Children have not had a say - teacher

Friday 14 February 2020

Children have not had a say - teacher

Friday 14 February 2020


The children at the heart of the proposed transformation of education have not been given enough of a voice, a Le Murier teacher told a public meeting.

According to Emily Tostevin, the mainstream secondary schools and Grammar have each had two student representatives involved in discussions with Education over the committee's plans for one 11-18 school split across two sites.

However, none of the primary schools have had student representatives and neither have Le Murier - which is on the St Sampson's Site - or Les Voies. 

"The involvement of the children's voice so far has been inadequate," she told the 300-strong audience at last night's public meeting on the "pause and review" requete. 

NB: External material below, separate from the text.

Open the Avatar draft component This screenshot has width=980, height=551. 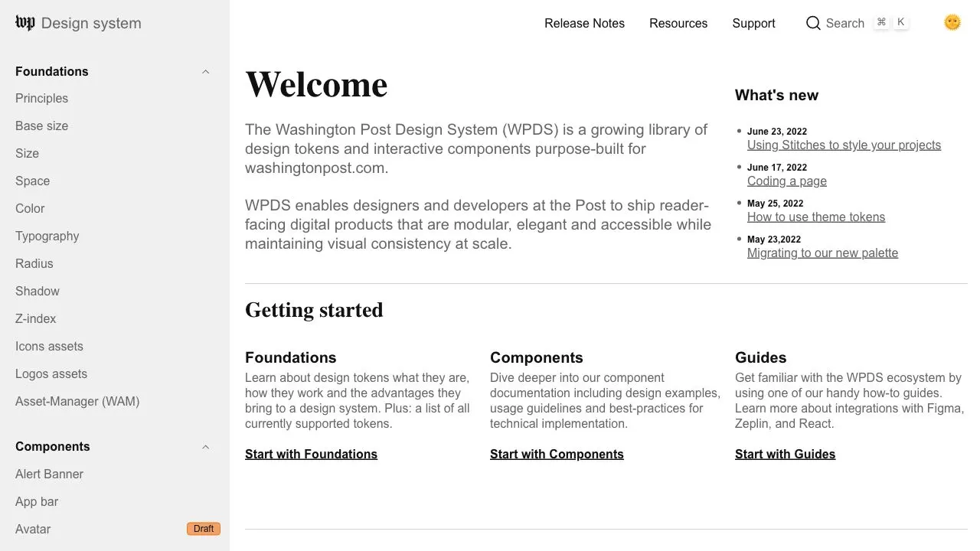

Pictured: Former ESC Chief Secretary Jon Buckland attended and commented on last night's meeting. 

Lead requerant Deputy Andrea Dudley-Owen agreed with her assessment.

"The kids need to have their voice in this and I am not entirely sure that has happened."

Deputy Rob Prow said the teaching unions had met States members yesterday to discuss their concerns. 

"One of the key issues is the lack of stakeholder engagement - that includes teachers but also parents and the public," he said. 

"What the unions are saying, almost unanimously, is that they are not happy with the level of stakeholder engagement. They want to have the opportunity to input into what the options [for the future of education] are."

Deputies Dudley-Owen, Prow and Carl Meerveld said that given Education's plans had a design life of around 50 years, pausing and benchmarking the committees model against others was the "responsible thing to do".

"What we are driving for is for ESC to actually present their homework to be marked," said Deputy Meerveld. "There has never been a presentation with the full details of how this will be implemented, it has very much been a dripfeed of information."

prow_dudley-owen_meerveld_paint.jpg

Pictured: Deputies Dudley-Owen, Prow and Meerveld were on the panel at the meeting. 

He said one year was a realistic delay, saying that he believed from being on the committee previously that a lot of work had already been done looking at different two school and three school models.

"I would hope this work has already been done, it just hasn't been presented," he said.

Another St Sampson's Teacher, who asked not to be named, does not think ESC's plans should go ahead.

"How is Mr Fallaize able to do what he is doing when it is clearly not the will of the people?" 

Pictured top: The public meeting held by the Deputies behind the requete at the Grammar School.